The Warriors have always been the passion play in this town.

When they have mattered, the buzz would kick in on the drive down Interstate 880. The parking lot would simmer. And, when the Warriors were about to tangle with a key Western Conference rival, the Arena in Oakland would pulsate, ready to explode.

Whether it was Rick Barry and Co., Run TMC — Chris Mullin, Mitch Richmond and Tim Hardaway — or Baron Davis and that group a few years ago, when the Warriors have been relevant, the Bay Area turns out with its heart on its sleeve, ready to love them unconditionally.

That’s why it is so frustrating to watch these Warriors night in and night out. They are so far from being any good, so far from threatening teams that are championship contenders. A winning streak here, or a nice win there, sure, but this team feels light years from the championship conversation.

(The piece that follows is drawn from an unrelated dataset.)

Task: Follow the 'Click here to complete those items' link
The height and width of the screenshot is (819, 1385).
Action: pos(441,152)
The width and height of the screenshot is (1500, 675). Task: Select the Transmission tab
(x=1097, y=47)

The Warriors are worse than a team in need of a new start. They’re a team lacking a place from which to start. Pin their problems on Don Nelson, who left them in September with this team possessing less than a mismatched roster. He left them without any combination of players that could legitimately serve the Warriors’ uniform as the hope for a new beginning.

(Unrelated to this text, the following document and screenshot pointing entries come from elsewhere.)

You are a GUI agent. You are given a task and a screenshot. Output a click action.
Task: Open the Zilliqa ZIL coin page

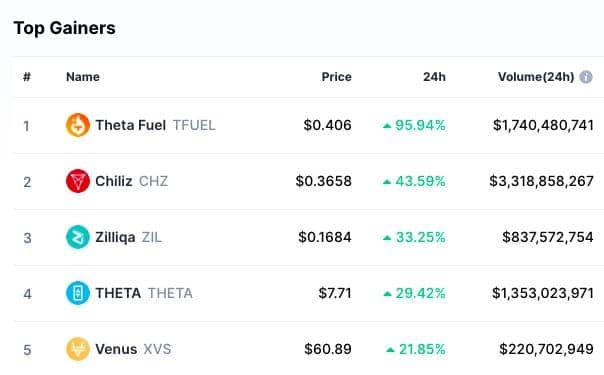click(129, 237)
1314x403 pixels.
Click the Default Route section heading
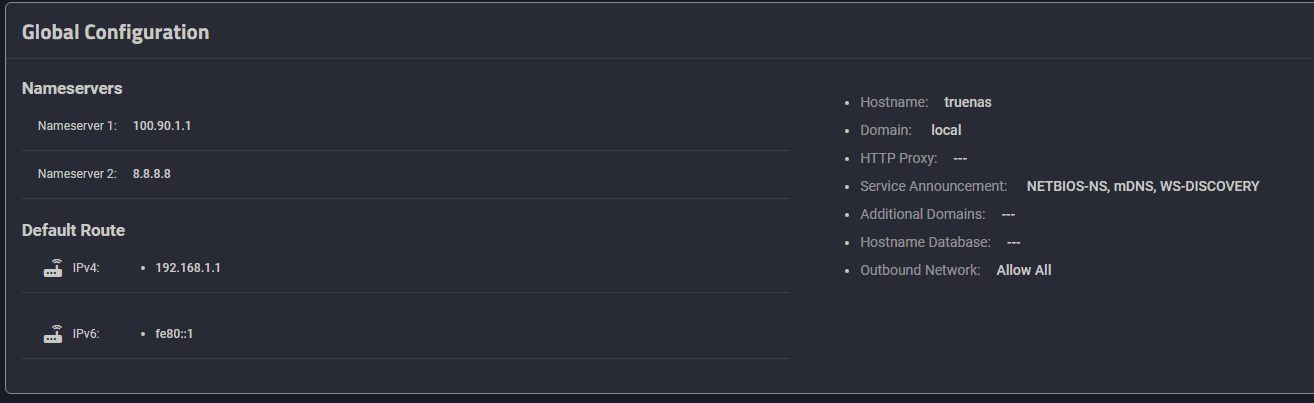pos(73,230)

The backcourt tandem of Monta Ellis and Stephen Curry, while occasionally lethal, is forced at its best. The rest of this team, even David Lee and that monstrous contract of his, give off the feeling of being spare parts.

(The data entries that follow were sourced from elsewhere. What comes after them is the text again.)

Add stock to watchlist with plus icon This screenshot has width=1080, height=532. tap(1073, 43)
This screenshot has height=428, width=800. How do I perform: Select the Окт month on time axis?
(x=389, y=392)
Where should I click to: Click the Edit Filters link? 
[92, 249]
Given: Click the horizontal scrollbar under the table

Unfortunately, at the top of the NBA, two talented small guys and a bunch of spare parts is not a recipe for a championship.

Do the Warriors begin building off Ellis? Off Curry? Do they figure out a way to build off having both in their backcourt. It’s the most frustrating puzzle.

If there were a crystal ball that could show us the day when the Warriors reached a point where they could take out the best the Western Conference has to offer in a grueling seven-game series, I can’t single out one player on their current roster who I’d bet would be in a Warriors uniform when that day came.

Even worse, the Warriors’ identity dilemma comes at a time when we are rapidly approaching a changing of the guard at the top of the Western Conference. The best days of the Los Angeles Lakers, San Antonio Spurs and Dallas Mavericks are behind them. Each is going to have to retool if they’re going to contend three or four years from now. Only Oklahoma City has a legitimate claim on still having room to grow.

Throw all this together, and it may be that the Warriors’ most frustrating days are still ahead of them. And there’s not going to be any passion associated with that.